Consider the following theorem:

If $G$ is a finite nonabelian $p$-group, then $\operatorname{Aut}_c(G)=\operatorname{Inn}(G)$ if and only if $G′=Z(G)$ and $Z(G)$ is cyclic.


  • $p$ is a prime number
  • $G'$ is the commutator subgroup of $G$
  • $Z(G)$ is the center of $G$
  • $\operatorname{Aut}(G)$ is the automorphism group of $G$
  • $\operatorname{Inn}(G)$ is the group of inner automorphisms of $G$
  • $\operatorname{Aut}_c(G)$ is the group of central automorphisms of $G$. These are automorphisms which commute with every element of $\operatorname{Inn}(G)$.
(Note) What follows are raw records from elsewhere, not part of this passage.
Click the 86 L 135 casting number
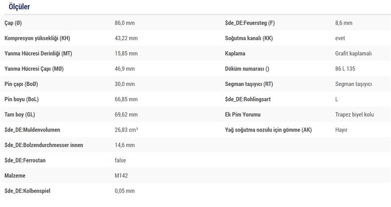Image resolution: width=391 pixels, height=207 pixels. pos(345,69)
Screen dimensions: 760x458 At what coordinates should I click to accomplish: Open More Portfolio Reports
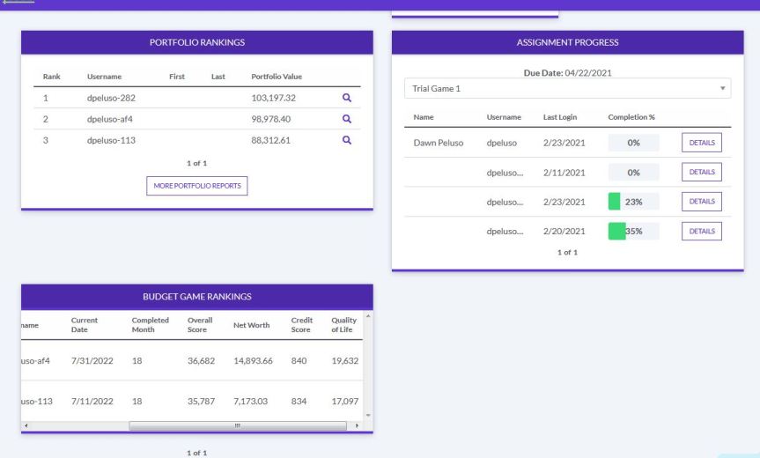point(196,185)
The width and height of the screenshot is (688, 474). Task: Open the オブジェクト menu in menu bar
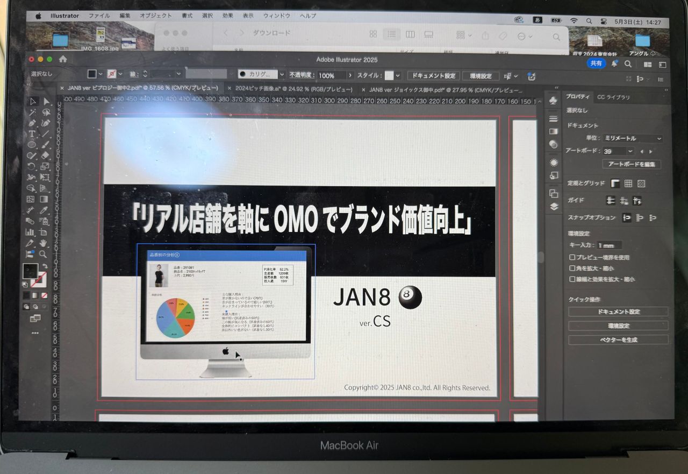click(x=156, y=16)
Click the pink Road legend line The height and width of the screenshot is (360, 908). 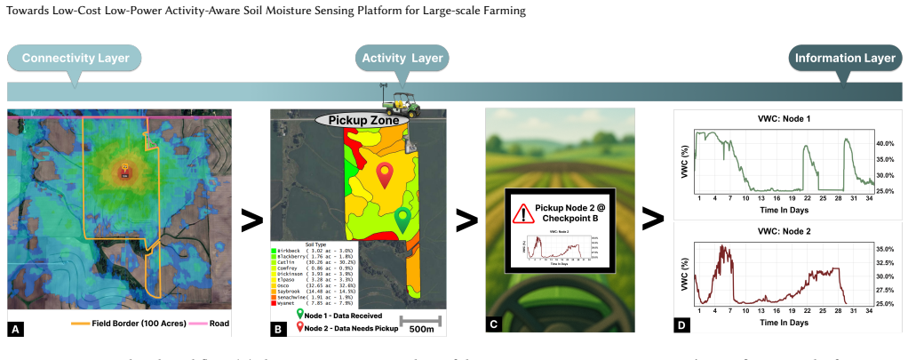pos(200,324)
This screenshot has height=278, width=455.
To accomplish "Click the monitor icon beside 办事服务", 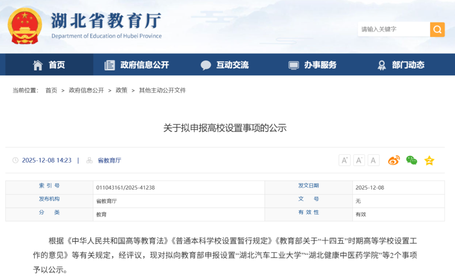I will tap(293, 65).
I am looking for a proof which is available online free of charge. There is a reference in Centralizer of $Inn(G)$ in $Aut(G)$ but it is not free of charge.

This is not any form of homework or other assignment.

Thank you very much for any help, ideas or references!!

  • $\begingroup$ Is this for general interest, or an assignment? Have you tried it yourself? It's also good practise to put the main question (in this case, the theorem in your title) in the body of your question as well. $\endgroup$
    – Bilbottom
    Commented May 6, 2018 at 15:34
  • $\begingroup$ @Bill Wallis: This is for my personal interest. I have no assignments. Thanky you for the advice! $\endgroup$
    – Moritz
    Commented May 6, 2018 at 17:09

1 Answer 1


The paper you are looking for is this: "Central automorphisms that are almost inner", by Curran and McCaughan. Can you provide an e-mail address? I'll be happy to send you a copy.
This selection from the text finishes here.